WHAT THE TASK REQUIRES
Every record needs to come back as written, except for the pictures.

[Pixel coordinate grounding data]
......

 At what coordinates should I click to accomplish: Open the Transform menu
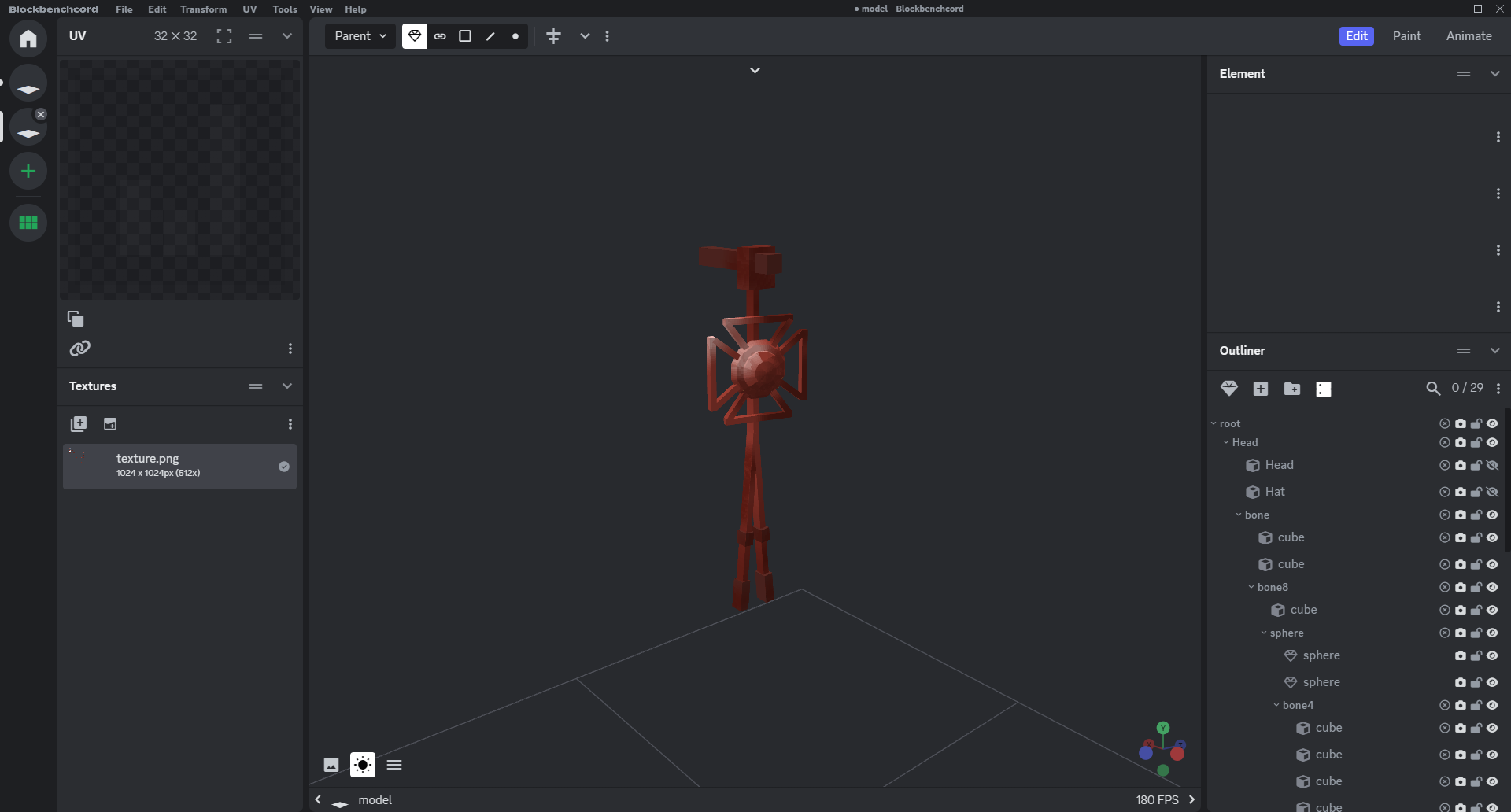(203, 9)
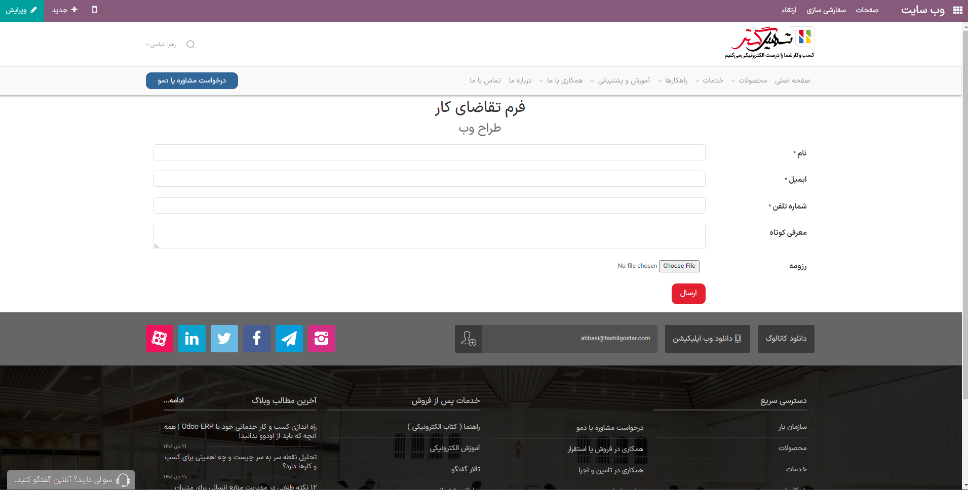The width and height of the screenshot is (968, 490).
Task: Open the Telegram channel icon
Action: pos(290,338)
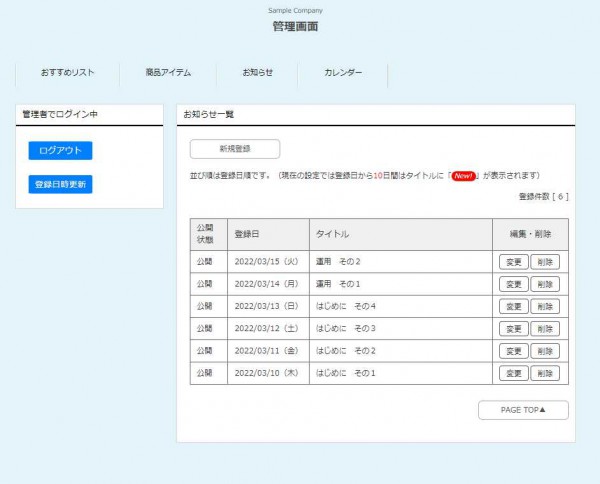Delete the はじめに その1 notice
This screenshot has width=600, height=484.
pyautogui.click(x=544, y=373)
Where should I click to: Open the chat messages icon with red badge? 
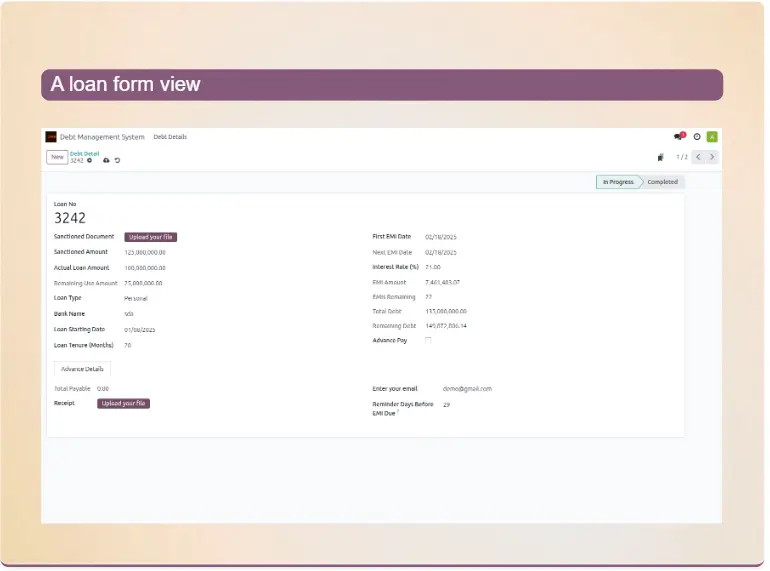click(x=679, y=137)
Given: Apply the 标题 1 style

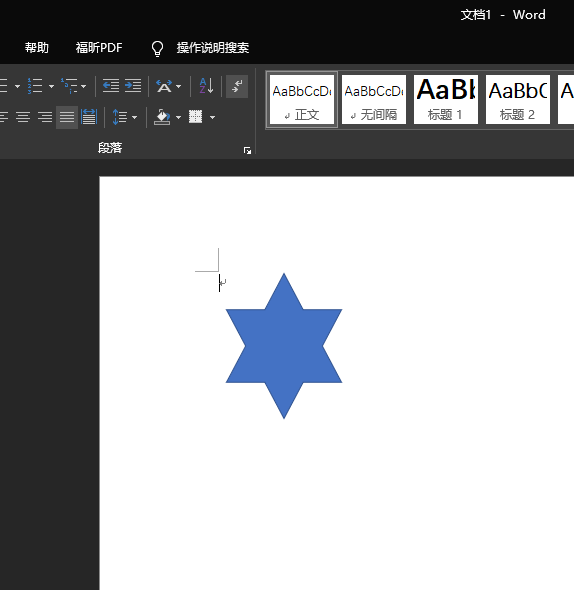Looking at the screenshot, I should click(x=446, y=99).
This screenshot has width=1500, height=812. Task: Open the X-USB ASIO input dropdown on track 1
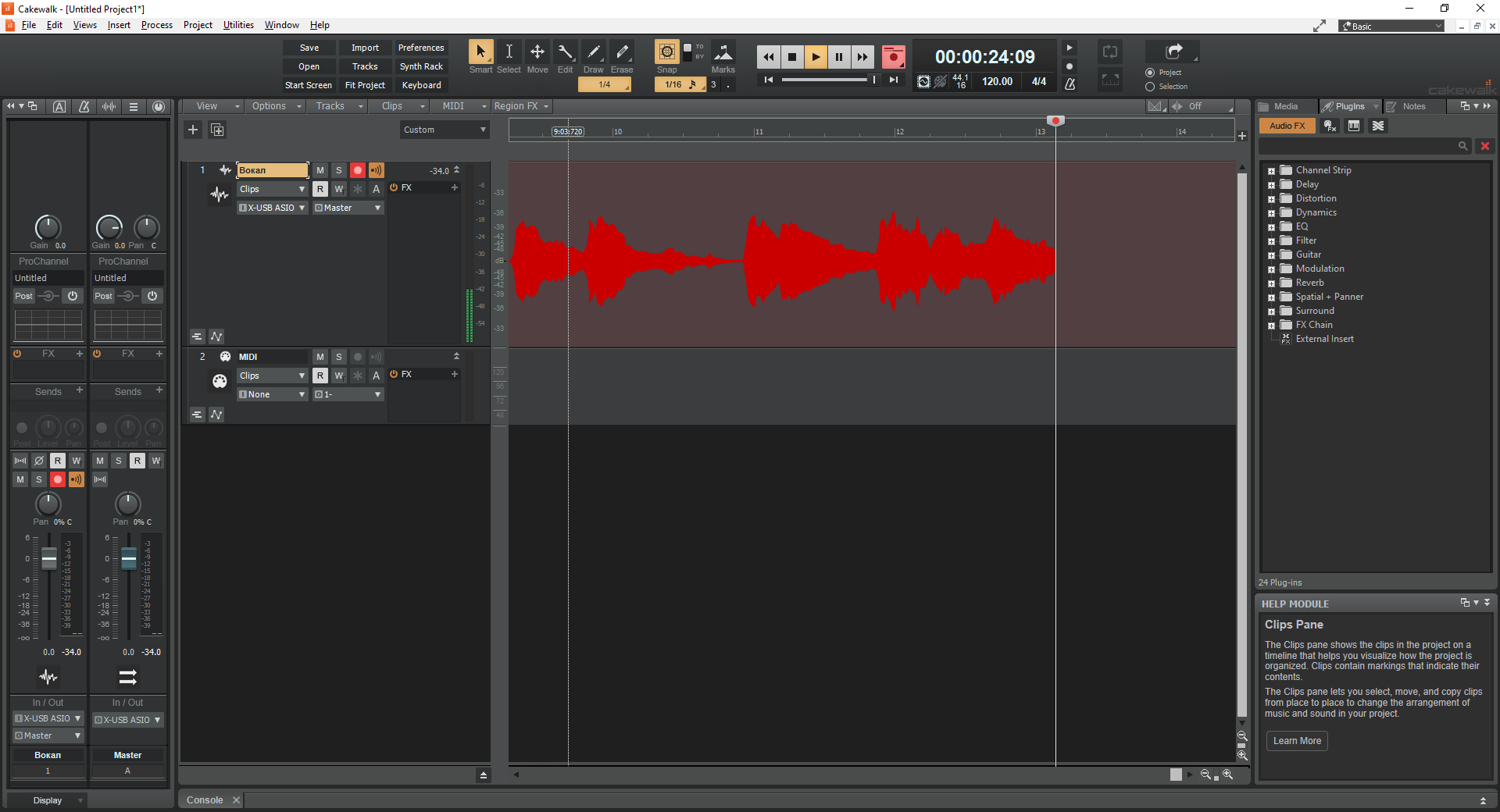(x=272, y=208)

......

EXERCISE RESULT
 At what coordinates should I click to accomplish: Open the Transform menu
(203, 9)
The width and height of the screenshot is (968, 490).
Task: Open the Telegram channel icon
Action: pos(290,338)
Delete the はじめに その1 notice
This screenshot has width=600, height=484.
pyautogui.click(x=544, y=373)
Where should I click to: Open the chat messages icon with red badge? 
click(x=679, y=137)
Given: Apply the 标题 1 style

Looking at the screenshot, I should click(x=446, y=99).
This screenshot has width=1500, height=812. Task: Open the X-USB ASIO input dropdown on track 1
(x=272, y=208)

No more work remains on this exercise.